• EXERCISE INPUT
○ ○ ○ ○ ○ ○ ○

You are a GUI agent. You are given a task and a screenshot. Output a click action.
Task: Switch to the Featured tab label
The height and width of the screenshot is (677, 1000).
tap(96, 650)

○ ○ ○ ○ ○ ○ ○

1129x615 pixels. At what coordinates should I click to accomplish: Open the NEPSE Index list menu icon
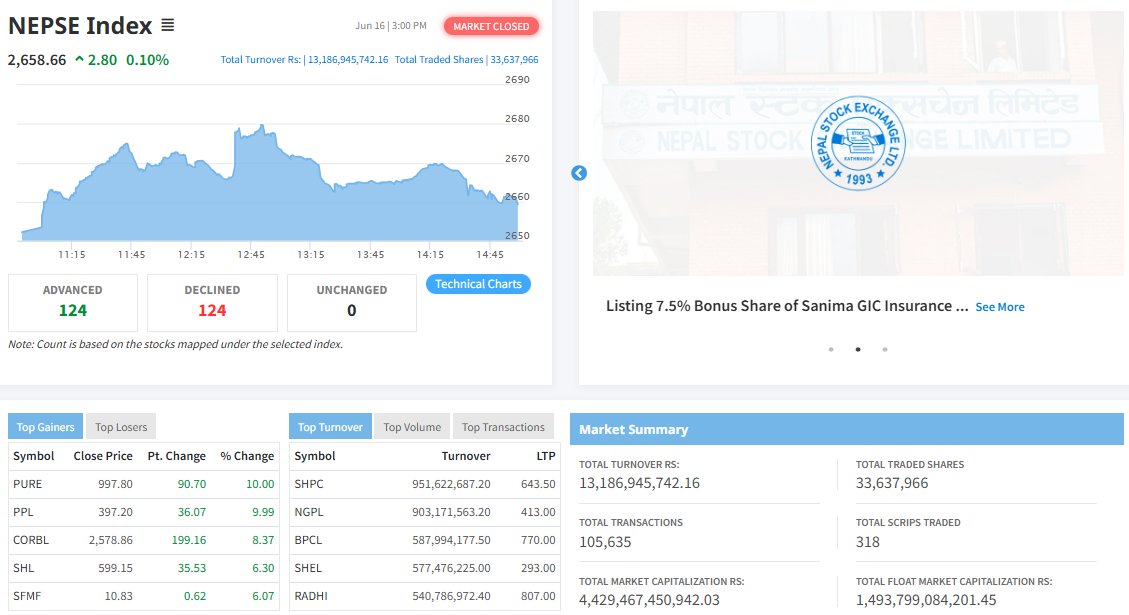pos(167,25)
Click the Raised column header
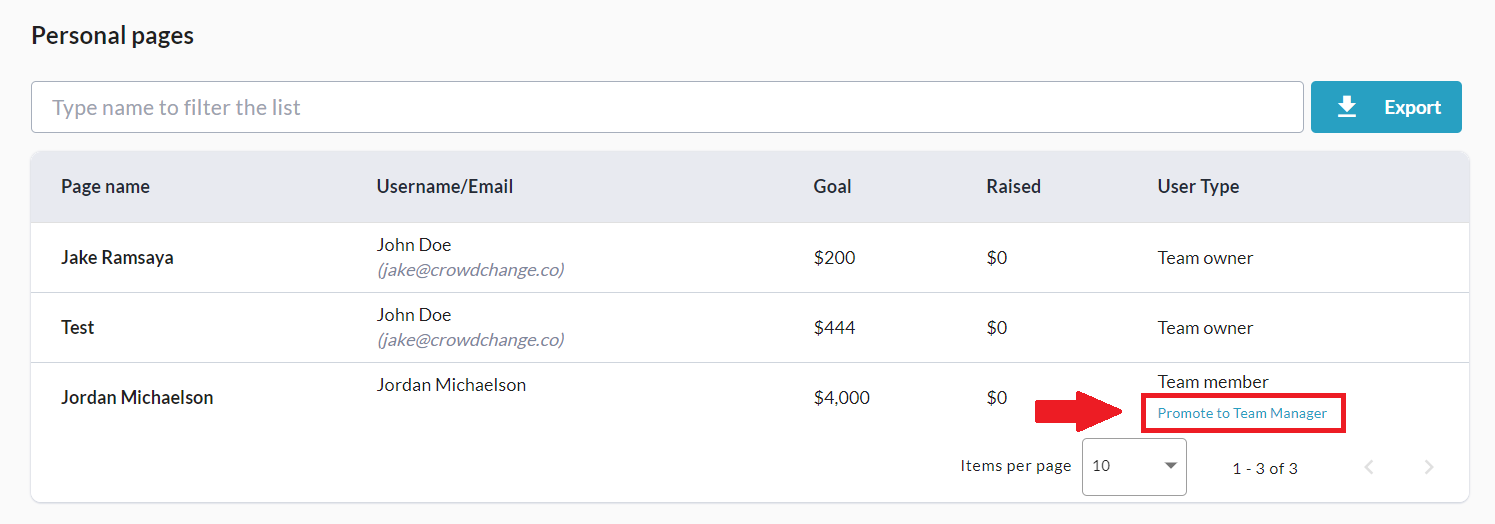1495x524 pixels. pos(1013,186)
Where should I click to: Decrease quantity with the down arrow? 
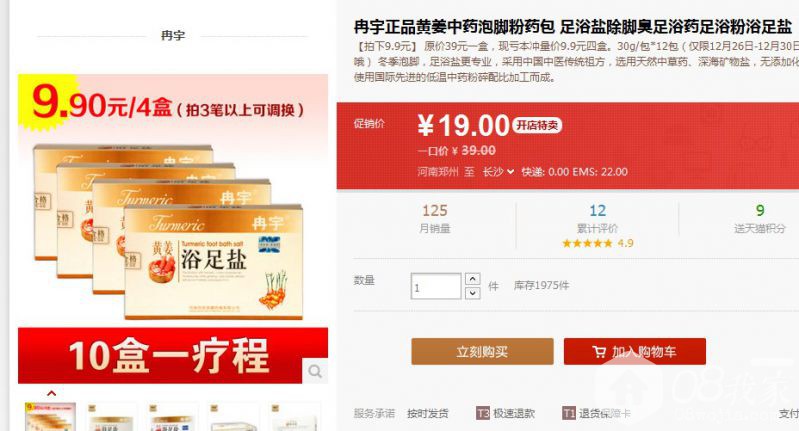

○ ○ ○ ○ ○ ○ ○

• EXERCISE REQUIREMENTS
From the listing above, please give again the lines that begin with the line holding "1129x615 pixels. At" and go on through the line holding "Where should I", exactly, both ends included, minus any picture.

• RESPONSE AREA
1129x615 pixels. At what coordinates should I click to accomplish: Open the NEPSE Index list menu icon
pos(167,25)
Click the Raised column header
1495x524 pixels. pos(1013,186)
Where should I click to: Decrease quantity with the down arrow? 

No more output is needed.